In this gut-wrenching talk, Sergeant Andrew Chambers shares the haunting story of his time in Iraq and the tough transition home that landed him in jail. It’s a powerful testimony to the struggle our soldiers face when they come home, and the tragic ways that they can be denied the help they need.
For anyone looking to support a veteran, we encourage you to heed Chambers’ advice: "Find a veteran and listen to his story. A lot of us just need somebody to talk to."
This is why I fear confrontation with anyone. Say that I do happen to come out on top, I don’t want my status as veteran used against me. As if I was reduced to some animal level that deems me a threat to everyone else while I am trying to reintegrate back into society; as if we should be locked up when we get back home because or service to our country is a “double edged sword” according the to US Justice System. As if we were all ticking time bombs waiting to go off and it is not longer a question of if, but when.
Thank you for all of the assumptions, prejudices, and delusions about veterans.
My cousin came back from AFG with some PTSD. He’s told few that he has it and now he’s looked at like he’s a ticking time bomb.

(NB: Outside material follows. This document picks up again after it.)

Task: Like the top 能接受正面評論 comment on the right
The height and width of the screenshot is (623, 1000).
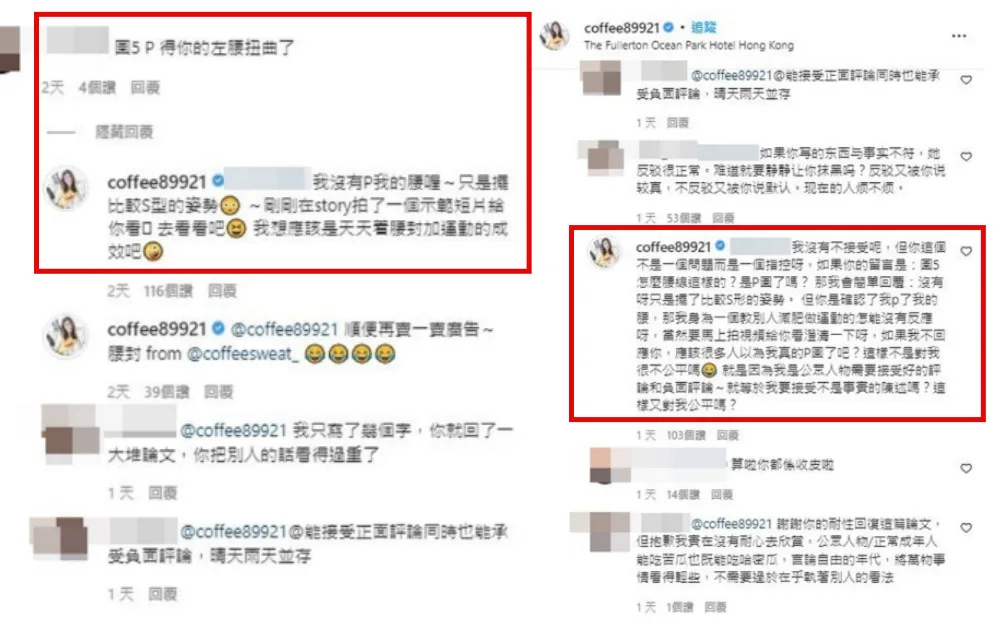Action: (x=966, y=80)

It’s unfair to see how he gets treated and gets distanced from because everyone has the assumption that something bad will happen
the problem is, a lot of veterans don’t want to talk about their time deployed. they feel the person listening can’t relate and like they’re trying to understand something that person can’t ever begin to imagine. They start to feel alone and shut down and everyone out.
I want to know how I can help those who are afraid to open up and talk about their time there.